Tea-growing regions of rural China. I was studying women’s entrepreneurship and came across a local economy where women were more economically empowered than their husbands, largely because of their physical advantage in picking tea leaves. Their smaller hands were seen as better suited for the work, which gave them a surprising economic edge. It wasn’t a place I ever imagined my research would lead, but it ended up getting incorporated into my work on gender and entrepreneurship in rural economies.

What book, film, quote, or piece of art has had the biggest impact on you and why?

During my high school philosophy class, I came across the Butterfly Dream by Zhuangzi and it has stayed with me ever since. The parable tells the story of a man who dreams he is a butterfly, then wakes and wonders whether he is truly a man who dreamed he was a butterfly or a butterfly now dreaming he is a man. What influenced me most is how it reveals that life is full of ambiguity and paradox: how the distinctions we rely on often unravel when we look more closely.
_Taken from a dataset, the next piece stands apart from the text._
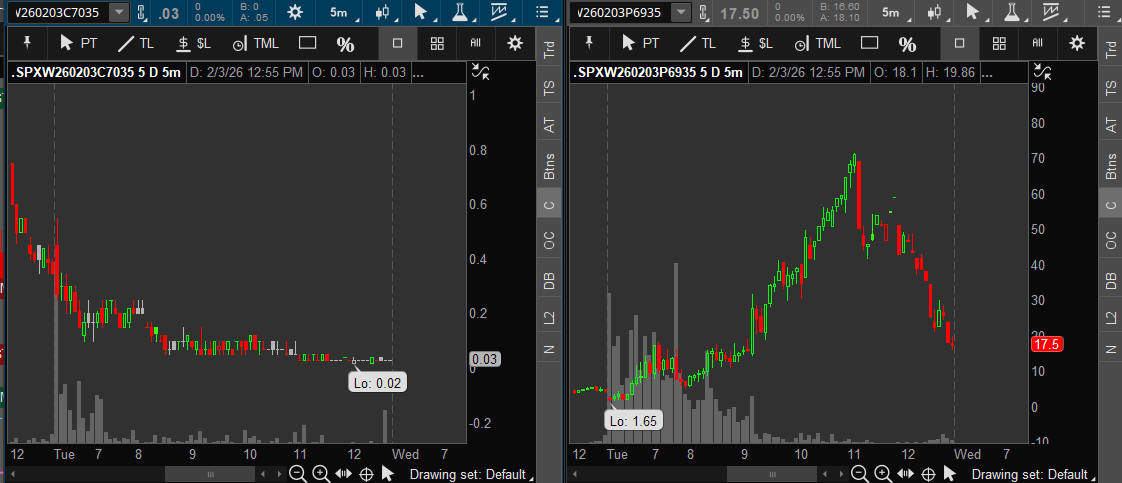The image size is (1122, 483).
Task: Zoom out on the left chart
Action: click(x=297, y=474)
Reading it at a young age made me more comfortable with uncertainty and open to complexity, not just in life, but in the way I approach research. Rather than seeking tidy answers or rigid categories, the story reminds me to treat ambiguity not as a flaw in understanding but as a fundamental part of the world worth exploring.

⁠What’s the most bizarre or unexpected fact you’ve come across in your research?

In a recent field experiment, I tested whether startups founded by spousal teams are more attractive to job candidates. The overall finding was clear: candidates were significantly less likely to apply to startups with spousal co-founders compared to those with non-spousal teams – a kind of “founder couple discount”. But what was most surprising was the asymmetry behind this effect. The penalty was not evenly distributed; it was driven almost entirely by a perception-penalty faced by male entrepreneurs who brought their female partners onto the founding team. In contrast, female lead entrepreneurs who included their male partners did not face the same negative judgment. This unexpected result revealed a deeper, gendered assumption about whose presence in a startup is perceived as earned versus granted. It raised new questions about legitimacy, gender roles, and professionalism in early-stage ventures – and I’m still trying to fully understand what it means.